■ PROVIDED PASSAGE
▼
Monday, February 20, 2006

No Italian Futurist Killing Machine Turandot At The John F. Kennedy Center For The Performing Arts

Yesterday, Sunday, the Kirov Opera/Mariinsky Opera - Saint Petersburg/Russian National Opera - Petersburg, under the visionary leadership of Valery Gergiev, opened its fourth of ten consecutive annual guest winter visits to the John F. Kennedy Center for the Performing Arts, in Washington, D.C. While previous visits have featured the great operas Khovanshchina, Eugene Onegin, MacBeth, Sadko (extract), Mazepa [the Kirov/Russian National Opera Petersburg, unlike the Metropolitan Opera/Metropolitan National Opera in New York City, respects the Ukrainian spelling of this historical figure's name], and last year's stunning new production of the original version of Boris Godunov -- this winter Maestro Gergiev's company is bringing to Washington fairly new, though fairly conservative, productions of Parsifal [1997] and Turandot [2002].
▲
■ GIVEN DATA
▼
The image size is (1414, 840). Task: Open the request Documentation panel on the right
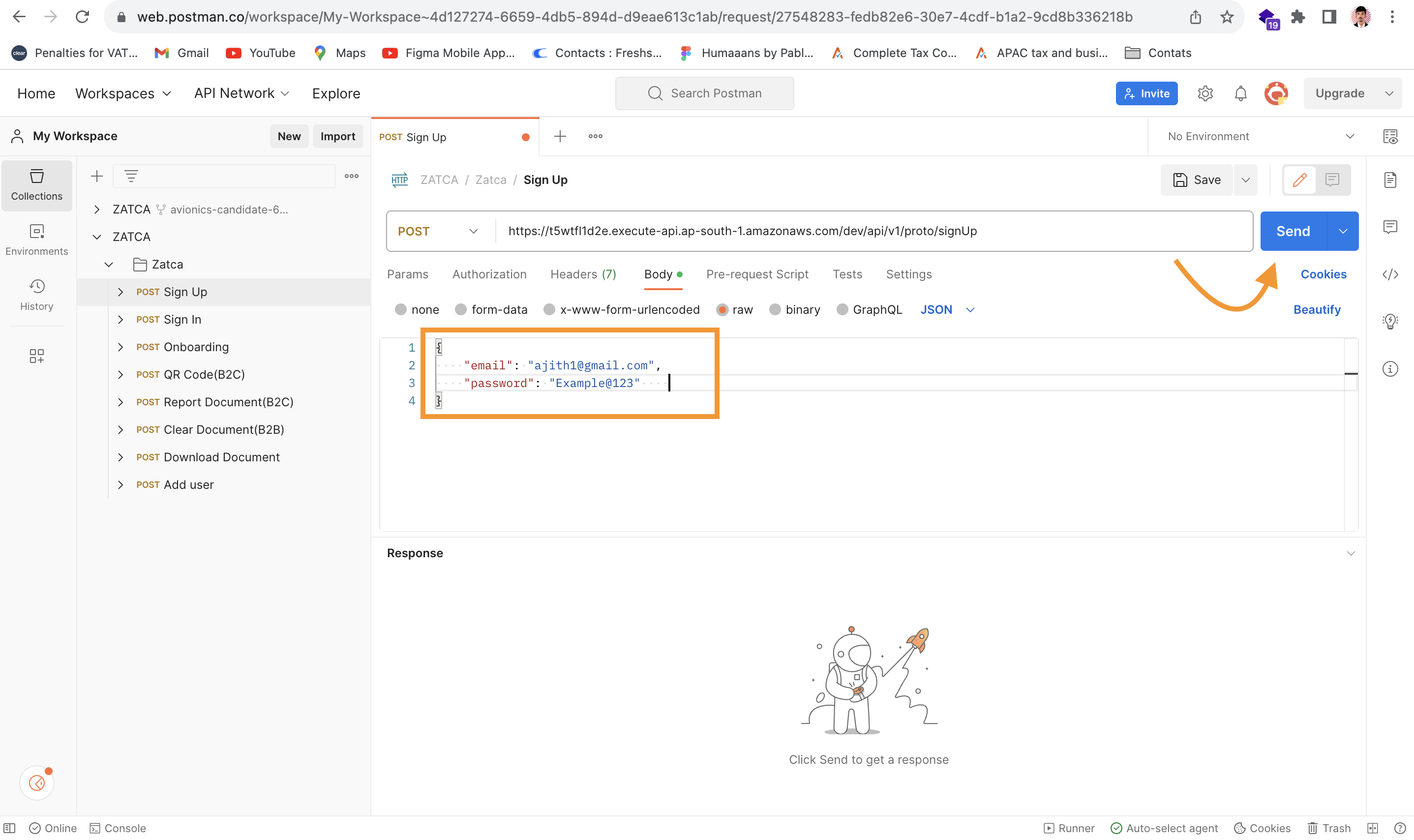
▲
■ PROMPT 1
Echo the Kirov Opera post word for word, beginning at the words "Yesterday, Sunday, the" and stopping after "and Turandot [2002].".
■ PROMPT 2
According to the Kirov Opera post, in what year was the company's Parsifal production made?

■ COMPLETE ANSWER 1
Yesterday, Sunday, the Kirov Opera/Mariinsky Opera - Saint Petersburg/Russian National Opera - Petersburg, under the visionary leadership of Valery Gergiev, opened its fourth of ten consecutive annual guest winter visits to the John F. Kennedy Center for the Performing Arts, in Washington, D.C. While previous visits have featured the great operas Khovanshchina, Eugene Onegin, MacBeth, Sadko (extract), Mazepa [the Kirov/Russian National Opera Petersburg, unlike the Metropolitan Opera/Metropolitan National Opera in New York City, respects the Ukrainian spelling of this historical figure's name], and last year's stunning new production of the original version of Boris Godunov -- this winter Maestro Gergiev's company is bringing to Washington fairly new, though fairly conservative, productions of Parsifal [1997] and Turandot [2002].

■ COMPLETE ANSWER 2
1997